Here we will take a look at how we learn about a population from a sample.

First let's create a population! We'll give each individual in the population an IQ. To do that we will use a normal distribution with a mean of 100 and a standard deviation of 25.

In [None]:
#choose the parameters of our population
pop_IQ_mean = 100
pop_IQ_sd = 25

#Create a population of 100,000 people, each with a IQ
population_IQ_values = rnorm(n=100000, mean=pop_IQ_mean, sd=pop_IQ_sd )
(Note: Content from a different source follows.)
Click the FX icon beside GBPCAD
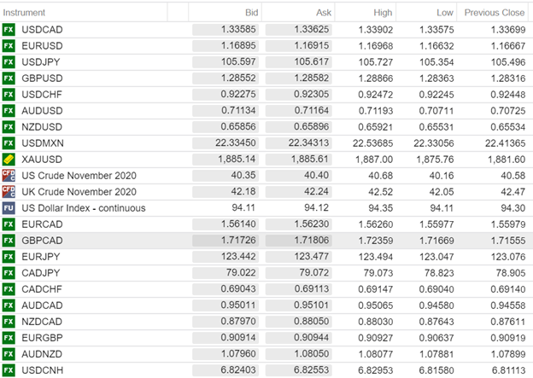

#take a look at our population
hist(population_IQ_values)



Now that we have a population let's take a random sample of 10 individuals

In [None]:
#sample some individuals
sample_IQ_values = sample(population_IQ_values, size=10)

#take a look at our sample
sample_IQ_values

If we only had this sample of the population we could use what we've learnt in descriptive statistics to calculate a mean!

In [None]:
mean(sample_IQ_values)

How close is the sample mean (what you got from runing the code just above) to the population mean?
> Remember: we made the population so we know the real population mean is 100!
  
Let's calculate a confidence interval for our sample mean. This confidence interval will help us quantify the uncertainty that we know is in our sample (i.e., we didn't sample everyone so we are uncertain about the mean of the population).

First let's calculate the sample error of the mean (SEM)! Remember SEM is just a measure of how much our sample mean is likely to vary as we take many samples. We can estimate this value without having to take many samples by using the formula below.
  


In [None]:
#SEM is just the standard devation of our sample divided by the number of observations
SEM = sd(sample_IQ_values)/sqrt(10)

Then we can calculate a 95% confidence interval by subtracting and adding to the mean. First let's calculate a lower confidence interval by subtracting 1.96*SEM from the mean. Remember that about 95% of the means should be within 1.96*SEM from the mean.

In [None]:
#lower confidence interval
mean_lower_confidence = mean(sample_IQ_values) - 1.96 * SEM

#take a look
mean_lower_confidence

Then we can calculate an upper confidence interval by adding 1.96*SEM to the mean.

In [None]:
#lower confidence interval
mean_upper_confidence = mean(sample_IQ_values) + 1.96 * SEM

#take a look
mean_upper_confidence

We can now say that a population mean of between 99 and 131 is consistent with our sample. That is we are pretty sure that the population mean is not 60, or 140. Rather we think it falls somewhere between 99 and 131.
  
  >Note: these exact values are likely to differ each time you run the code as your random sample will be different! The main idea will remain the same though.

Let's look at our confidence interval!

In [None]:
#input the sample mean and the 95%CI
sample_mean = ?
lower_CI = ?
upper_CI = ?

#plot our confidence interval
plot(sample_mean, 1, xlim=c(80,150), xlab="IQ", ylab="sample")
arrows(lower_CI, 1, upper_CI, 1, length=0.05, angle=90, code=3) ## this part adds horizontal error bars

Above you should see a point and a line. The point is our sample mean, it is the estimated mean of the sample we have. The line, is the error bar, and it covers the range of population IQ values that are 95% consistent with our sample. I.e., they represent the likely mean IQ values of the population.

> In your case does the 95% confidence interval contain the true population mean (e.g., 100)?
  

> Go back to the top and try to change the sample size to see if you can get the 95% confidence interval to fail! (i.e., where the true population mean is not in the 95% CI).

*Disclaimer*: We calculated a 95% CI that is not quite right. There are some nuances that can make a difference especially for small samples (e.g., less than 30). We'll leave out this nuance as right now we are interested in getting the idea that you can quantify your uncertainty about your sample using confidence intervals. If you'd like to learn more chech out [the great chapter here](https://https://www.crumplab.com/statistics/probability-sampling-and-estimation.html#the-central-limit-theorem). Later we'll see how we can use a function call **confint** to help us calculate proper 95% confidence intervals!